Beyond this observation – that shared workspaces can lead to more coming and going of personal devices than a permanent office – there’s nothing about such spaces that specifically puts mobile devices at risk. However, the appropriate way to think about this is that such devices are always at risk these days, whether in a coworking space, a permanent office, or anywhere else. We at Ehacking have covered some of the best ways to secure mobile devices for business use, including multifactor authentication, organization-wide security measures, education about risks, and moree. And we’d encourage any company looking into coworking to embrace these precautions.
Should You Trust The WiFi Network?
In a word, no. But as with mobile device security, WiFi networks anywhere can be vulnerable, and this is by no means a concern unique to coworking spaces. Here, too, it’s simply important to take precautions the same way you ought to if you’re out using the internet at a coffee shop.
The idea of securing devices against network insecurity is something a lot of people are still getting used to, and for an overview of the related concerns and solutions we’d turn to NetMechanics and its detailed coverage of cyber security for small businesses. The company has done a nice job of summing up risks and providing suggestions for how to address them, and can help you to get on the right track whether you’re a small business owner or an individual.

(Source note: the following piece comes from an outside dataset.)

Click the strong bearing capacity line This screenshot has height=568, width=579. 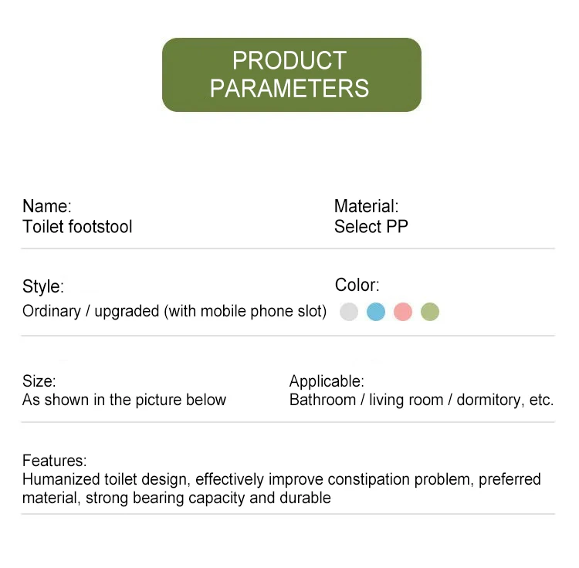coord(177,498)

Meanwhile, at the very least, be sure to cover the basics before using a coworking space WiFi network: ensure password strength, use two-factor authentication, and find a VPN you trust.
Ultimately, while shared working spaces do introduce a few new considerations, there’s nothing that makes them less secure than any other public area. In fact, they may even offer more privacy than other places you might go to work. However, basic digital security is still a must for any business operation, and this is as true in a coworking space as anywhere else.